* Begin Records provided *

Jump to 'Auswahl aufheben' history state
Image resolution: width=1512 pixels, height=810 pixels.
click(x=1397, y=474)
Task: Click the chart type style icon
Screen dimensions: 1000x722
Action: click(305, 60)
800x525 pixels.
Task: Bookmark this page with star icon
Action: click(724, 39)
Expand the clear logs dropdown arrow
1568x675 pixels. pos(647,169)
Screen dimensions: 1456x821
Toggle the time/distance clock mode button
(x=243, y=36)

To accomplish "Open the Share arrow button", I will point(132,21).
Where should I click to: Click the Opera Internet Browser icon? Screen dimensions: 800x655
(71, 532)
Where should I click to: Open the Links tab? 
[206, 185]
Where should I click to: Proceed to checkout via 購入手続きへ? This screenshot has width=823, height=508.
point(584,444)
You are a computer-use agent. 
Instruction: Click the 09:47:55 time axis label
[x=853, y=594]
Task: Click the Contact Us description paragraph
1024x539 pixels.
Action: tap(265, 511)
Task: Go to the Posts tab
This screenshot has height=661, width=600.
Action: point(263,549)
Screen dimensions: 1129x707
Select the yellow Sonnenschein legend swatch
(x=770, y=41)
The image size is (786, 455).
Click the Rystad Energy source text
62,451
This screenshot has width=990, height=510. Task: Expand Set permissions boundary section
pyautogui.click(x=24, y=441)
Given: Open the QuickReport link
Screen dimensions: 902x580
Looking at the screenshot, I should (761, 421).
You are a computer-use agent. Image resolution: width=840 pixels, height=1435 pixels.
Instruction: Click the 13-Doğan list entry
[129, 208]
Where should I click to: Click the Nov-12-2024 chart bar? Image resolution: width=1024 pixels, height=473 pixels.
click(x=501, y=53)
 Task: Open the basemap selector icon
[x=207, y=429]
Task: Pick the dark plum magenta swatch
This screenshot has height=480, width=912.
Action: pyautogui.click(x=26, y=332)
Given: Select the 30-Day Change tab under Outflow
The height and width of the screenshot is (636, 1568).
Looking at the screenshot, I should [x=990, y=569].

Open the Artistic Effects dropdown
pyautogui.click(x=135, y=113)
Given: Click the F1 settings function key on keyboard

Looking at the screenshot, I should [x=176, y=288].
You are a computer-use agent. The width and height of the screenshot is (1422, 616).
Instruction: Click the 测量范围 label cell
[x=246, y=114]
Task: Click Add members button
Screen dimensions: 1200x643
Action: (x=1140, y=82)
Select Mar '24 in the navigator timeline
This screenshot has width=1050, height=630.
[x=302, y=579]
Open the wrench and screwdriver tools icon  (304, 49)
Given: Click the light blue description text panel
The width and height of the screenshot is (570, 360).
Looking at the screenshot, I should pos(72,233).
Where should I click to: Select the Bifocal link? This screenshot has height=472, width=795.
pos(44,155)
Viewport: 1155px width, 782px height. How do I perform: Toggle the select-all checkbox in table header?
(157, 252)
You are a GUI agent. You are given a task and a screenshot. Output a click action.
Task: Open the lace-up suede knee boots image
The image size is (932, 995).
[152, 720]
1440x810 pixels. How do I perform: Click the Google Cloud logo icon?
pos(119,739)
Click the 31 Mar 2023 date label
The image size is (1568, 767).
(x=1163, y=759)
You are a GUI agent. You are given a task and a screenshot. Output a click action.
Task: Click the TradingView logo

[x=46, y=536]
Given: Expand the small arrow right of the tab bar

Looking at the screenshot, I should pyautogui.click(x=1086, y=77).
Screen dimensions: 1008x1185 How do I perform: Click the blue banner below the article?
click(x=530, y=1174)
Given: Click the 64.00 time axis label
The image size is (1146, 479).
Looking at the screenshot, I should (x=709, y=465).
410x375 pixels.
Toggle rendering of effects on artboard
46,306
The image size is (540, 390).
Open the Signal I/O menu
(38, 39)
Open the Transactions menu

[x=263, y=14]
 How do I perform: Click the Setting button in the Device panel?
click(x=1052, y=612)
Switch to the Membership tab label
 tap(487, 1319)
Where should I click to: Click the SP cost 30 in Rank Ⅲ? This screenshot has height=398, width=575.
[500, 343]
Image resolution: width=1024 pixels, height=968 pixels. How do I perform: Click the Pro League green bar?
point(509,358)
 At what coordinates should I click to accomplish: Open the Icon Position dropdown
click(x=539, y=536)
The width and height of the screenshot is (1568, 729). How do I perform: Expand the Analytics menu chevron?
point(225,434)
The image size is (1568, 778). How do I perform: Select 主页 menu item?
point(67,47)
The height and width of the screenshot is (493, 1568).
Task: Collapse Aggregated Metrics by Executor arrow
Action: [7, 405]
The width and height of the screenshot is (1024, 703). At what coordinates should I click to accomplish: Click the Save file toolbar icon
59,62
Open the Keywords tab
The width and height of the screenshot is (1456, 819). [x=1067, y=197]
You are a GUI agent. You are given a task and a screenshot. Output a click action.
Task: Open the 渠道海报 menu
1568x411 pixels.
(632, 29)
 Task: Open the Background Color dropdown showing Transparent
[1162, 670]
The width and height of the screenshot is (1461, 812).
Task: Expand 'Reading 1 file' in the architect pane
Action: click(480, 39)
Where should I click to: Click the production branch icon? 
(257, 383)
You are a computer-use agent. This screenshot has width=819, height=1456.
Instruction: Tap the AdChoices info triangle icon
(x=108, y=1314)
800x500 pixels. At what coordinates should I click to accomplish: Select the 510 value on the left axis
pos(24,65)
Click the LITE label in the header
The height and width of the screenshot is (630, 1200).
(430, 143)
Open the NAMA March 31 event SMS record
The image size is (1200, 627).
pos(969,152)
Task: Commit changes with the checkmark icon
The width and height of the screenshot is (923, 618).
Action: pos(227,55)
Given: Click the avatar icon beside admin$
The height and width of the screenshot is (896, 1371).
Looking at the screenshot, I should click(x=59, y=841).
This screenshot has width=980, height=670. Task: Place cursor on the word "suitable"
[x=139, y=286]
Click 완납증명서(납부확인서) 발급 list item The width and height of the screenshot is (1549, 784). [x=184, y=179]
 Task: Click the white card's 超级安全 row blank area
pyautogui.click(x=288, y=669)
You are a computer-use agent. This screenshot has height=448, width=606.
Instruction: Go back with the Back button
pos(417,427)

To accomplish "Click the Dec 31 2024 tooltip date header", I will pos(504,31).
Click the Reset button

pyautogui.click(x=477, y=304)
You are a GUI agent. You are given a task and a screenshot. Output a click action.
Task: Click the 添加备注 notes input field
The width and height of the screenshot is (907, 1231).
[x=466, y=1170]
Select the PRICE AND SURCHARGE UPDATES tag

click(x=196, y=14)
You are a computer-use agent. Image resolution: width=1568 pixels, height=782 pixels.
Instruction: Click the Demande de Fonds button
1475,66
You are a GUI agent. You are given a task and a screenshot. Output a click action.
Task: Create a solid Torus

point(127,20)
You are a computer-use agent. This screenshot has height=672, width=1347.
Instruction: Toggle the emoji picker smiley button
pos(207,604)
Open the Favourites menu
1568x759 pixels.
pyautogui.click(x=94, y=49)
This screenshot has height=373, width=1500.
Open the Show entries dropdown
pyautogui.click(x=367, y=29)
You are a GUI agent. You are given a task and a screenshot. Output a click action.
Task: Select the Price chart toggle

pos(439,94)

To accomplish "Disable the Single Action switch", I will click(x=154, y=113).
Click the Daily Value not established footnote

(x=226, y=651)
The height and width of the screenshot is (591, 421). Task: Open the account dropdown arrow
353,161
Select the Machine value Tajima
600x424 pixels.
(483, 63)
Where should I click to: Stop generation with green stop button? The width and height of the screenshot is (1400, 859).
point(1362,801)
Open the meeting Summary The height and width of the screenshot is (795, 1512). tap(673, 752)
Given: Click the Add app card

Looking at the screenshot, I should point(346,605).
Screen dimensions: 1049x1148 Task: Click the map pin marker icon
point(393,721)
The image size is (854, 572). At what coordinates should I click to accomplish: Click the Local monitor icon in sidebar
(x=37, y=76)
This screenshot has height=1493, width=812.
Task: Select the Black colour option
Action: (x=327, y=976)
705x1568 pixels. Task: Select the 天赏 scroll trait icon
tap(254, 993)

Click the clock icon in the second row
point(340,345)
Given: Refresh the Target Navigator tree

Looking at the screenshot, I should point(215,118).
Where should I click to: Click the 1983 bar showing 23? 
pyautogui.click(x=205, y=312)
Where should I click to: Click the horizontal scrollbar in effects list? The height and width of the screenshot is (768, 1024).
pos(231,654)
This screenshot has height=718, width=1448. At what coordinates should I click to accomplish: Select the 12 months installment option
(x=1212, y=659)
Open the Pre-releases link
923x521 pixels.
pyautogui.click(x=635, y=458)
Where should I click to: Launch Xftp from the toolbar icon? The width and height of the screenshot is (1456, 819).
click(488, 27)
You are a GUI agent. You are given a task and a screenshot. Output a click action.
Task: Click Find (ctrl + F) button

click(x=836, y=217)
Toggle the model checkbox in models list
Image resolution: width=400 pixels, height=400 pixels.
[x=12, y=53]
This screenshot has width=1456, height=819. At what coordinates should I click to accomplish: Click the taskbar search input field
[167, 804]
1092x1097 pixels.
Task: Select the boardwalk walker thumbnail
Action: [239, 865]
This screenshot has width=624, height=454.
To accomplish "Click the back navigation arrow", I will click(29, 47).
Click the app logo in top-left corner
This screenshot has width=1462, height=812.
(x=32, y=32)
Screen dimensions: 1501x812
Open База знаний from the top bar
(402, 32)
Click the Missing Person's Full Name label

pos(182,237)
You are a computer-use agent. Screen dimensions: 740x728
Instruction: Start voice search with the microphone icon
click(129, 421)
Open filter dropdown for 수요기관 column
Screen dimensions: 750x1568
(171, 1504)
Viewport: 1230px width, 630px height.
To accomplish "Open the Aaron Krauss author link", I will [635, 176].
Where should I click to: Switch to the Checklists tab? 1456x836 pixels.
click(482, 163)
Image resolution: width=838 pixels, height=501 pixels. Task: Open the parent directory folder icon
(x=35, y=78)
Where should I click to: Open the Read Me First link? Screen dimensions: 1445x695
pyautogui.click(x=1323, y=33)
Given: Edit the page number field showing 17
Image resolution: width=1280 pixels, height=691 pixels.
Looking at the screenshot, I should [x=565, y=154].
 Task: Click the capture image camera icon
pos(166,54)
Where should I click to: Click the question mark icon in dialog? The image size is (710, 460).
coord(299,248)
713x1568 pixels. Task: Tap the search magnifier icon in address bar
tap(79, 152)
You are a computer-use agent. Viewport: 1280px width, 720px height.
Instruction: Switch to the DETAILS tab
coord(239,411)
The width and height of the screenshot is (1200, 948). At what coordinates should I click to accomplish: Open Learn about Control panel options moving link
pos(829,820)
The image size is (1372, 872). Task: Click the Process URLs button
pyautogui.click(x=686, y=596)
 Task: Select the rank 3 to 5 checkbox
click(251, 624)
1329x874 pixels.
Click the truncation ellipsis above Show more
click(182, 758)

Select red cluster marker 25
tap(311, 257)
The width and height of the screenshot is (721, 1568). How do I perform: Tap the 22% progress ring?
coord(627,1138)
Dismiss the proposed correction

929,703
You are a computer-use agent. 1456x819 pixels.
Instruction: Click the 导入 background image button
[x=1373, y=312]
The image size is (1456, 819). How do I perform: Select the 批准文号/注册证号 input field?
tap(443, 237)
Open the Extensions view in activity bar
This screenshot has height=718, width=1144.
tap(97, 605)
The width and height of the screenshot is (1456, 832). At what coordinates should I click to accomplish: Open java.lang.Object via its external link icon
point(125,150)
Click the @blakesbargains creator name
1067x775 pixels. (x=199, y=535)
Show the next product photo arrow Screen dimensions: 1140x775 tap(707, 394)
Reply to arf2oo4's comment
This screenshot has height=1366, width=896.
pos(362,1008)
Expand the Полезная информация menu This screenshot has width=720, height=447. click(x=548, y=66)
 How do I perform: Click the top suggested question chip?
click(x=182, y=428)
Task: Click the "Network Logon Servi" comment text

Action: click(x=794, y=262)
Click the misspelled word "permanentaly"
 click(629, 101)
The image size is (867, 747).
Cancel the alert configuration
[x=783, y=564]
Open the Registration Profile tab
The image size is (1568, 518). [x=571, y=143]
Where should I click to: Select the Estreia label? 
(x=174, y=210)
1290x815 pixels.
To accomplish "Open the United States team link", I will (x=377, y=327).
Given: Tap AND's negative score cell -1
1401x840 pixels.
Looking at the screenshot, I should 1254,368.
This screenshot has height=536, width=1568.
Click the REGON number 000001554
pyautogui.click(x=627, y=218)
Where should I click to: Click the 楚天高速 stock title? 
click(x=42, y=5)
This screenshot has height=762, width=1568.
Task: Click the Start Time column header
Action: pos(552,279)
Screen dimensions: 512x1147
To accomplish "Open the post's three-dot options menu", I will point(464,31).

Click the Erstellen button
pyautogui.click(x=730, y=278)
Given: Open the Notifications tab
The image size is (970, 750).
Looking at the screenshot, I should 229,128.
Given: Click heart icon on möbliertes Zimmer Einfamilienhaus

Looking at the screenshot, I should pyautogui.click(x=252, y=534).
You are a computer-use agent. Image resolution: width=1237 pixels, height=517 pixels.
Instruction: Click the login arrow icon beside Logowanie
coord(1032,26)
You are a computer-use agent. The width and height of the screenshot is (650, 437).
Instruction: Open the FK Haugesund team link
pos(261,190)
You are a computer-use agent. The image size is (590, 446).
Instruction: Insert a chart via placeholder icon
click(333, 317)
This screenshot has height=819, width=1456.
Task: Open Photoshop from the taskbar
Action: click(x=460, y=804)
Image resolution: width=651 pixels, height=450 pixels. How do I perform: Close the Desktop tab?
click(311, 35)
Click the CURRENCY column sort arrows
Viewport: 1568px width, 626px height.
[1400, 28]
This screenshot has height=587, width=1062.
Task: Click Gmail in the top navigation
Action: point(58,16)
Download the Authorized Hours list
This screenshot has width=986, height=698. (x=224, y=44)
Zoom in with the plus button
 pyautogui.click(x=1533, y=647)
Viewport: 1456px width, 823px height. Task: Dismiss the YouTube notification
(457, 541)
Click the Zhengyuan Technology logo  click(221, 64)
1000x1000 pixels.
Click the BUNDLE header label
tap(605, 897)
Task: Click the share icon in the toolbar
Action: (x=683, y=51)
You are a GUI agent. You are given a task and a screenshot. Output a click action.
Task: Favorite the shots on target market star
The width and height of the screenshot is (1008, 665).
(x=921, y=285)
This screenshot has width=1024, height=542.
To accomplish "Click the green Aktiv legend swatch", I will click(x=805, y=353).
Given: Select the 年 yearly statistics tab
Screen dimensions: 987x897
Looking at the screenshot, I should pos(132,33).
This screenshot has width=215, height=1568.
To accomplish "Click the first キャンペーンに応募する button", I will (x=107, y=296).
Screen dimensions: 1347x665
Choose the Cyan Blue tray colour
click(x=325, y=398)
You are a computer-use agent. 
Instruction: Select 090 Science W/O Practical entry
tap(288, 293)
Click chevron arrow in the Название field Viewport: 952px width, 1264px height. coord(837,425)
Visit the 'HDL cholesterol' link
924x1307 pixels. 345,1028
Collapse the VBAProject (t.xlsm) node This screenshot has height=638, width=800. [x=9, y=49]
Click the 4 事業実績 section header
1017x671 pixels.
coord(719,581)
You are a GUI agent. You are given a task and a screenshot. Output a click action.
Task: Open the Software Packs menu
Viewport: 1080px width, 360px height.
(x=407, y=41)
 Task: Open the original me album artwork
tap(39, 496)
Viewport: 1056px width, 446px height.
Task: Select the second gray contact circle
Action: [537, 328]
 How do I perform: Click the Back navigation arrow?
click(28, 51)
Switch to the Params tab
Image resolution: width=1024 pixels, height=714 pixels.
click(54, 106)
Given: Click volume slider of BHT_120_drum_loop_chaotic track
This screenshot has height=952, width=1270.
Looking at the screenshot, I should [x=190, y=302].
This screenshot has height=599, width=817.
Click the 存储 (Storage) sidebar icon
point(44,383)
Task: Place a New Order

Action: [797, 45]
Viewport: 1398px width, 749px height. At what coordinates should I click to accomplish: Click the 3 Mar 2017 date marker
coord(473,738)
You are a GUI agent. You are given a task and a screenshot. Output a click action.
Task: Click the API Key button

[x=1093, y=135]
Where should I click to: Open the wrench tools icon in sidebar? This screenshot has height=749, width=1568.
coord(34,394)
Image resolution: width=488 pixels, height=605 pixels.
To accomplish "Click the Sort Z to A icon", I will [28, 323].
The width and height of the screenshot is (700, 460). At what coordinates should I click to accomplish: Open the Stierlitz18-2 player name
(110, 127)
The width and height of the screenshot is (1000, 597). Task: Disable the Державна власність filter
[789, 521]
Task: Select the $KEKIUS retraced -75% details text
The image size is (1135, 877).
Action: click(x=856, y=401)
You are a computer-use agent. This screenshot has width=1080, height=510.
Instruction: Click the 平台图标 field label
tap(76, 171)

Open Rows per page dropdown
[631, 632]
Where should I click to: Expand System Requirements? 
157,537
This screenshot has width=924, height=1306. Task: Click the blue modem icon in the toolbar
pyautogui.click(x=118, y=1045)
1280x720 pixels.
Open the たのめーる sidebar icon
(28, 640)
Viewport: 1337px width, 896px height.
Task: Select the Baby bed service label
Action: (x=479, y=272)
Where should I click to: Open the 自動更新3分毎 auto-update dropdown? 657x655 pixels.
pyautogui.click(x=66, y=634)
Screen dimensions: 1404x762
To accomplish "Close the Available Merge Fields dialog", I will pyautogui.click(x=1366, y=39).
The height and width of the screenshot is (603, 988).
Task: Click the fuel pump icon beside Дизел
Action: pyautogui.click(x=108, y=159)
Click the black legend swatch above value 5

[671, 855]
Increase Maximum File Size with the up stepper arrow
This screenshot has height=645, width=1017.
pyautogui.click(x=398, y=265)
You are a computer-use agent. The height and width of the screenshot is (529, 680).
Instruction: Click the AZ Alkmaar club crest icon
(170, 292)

* End Records provided *

## Written request
Please lay out the lines from the one containing "Where should I click to: Click the Nov-12-2024" through the one containing "[x=207, y=429]", both included, as a Markdown table with columns No. and Text, one row per line, numbered in order, with blank lines left out.

## Solution for this task
| No. | Text |
|---|---|
| 1 | Where should I click to: Click the Nov-12-2024 chart bar? Image resolution: width=1024 pixels, height=473 pixels. |
| 2 | click(x=501, y=53) |
| 3 |  Task: Open the basemap selector icon |
| 4 | [x=207, y=429] |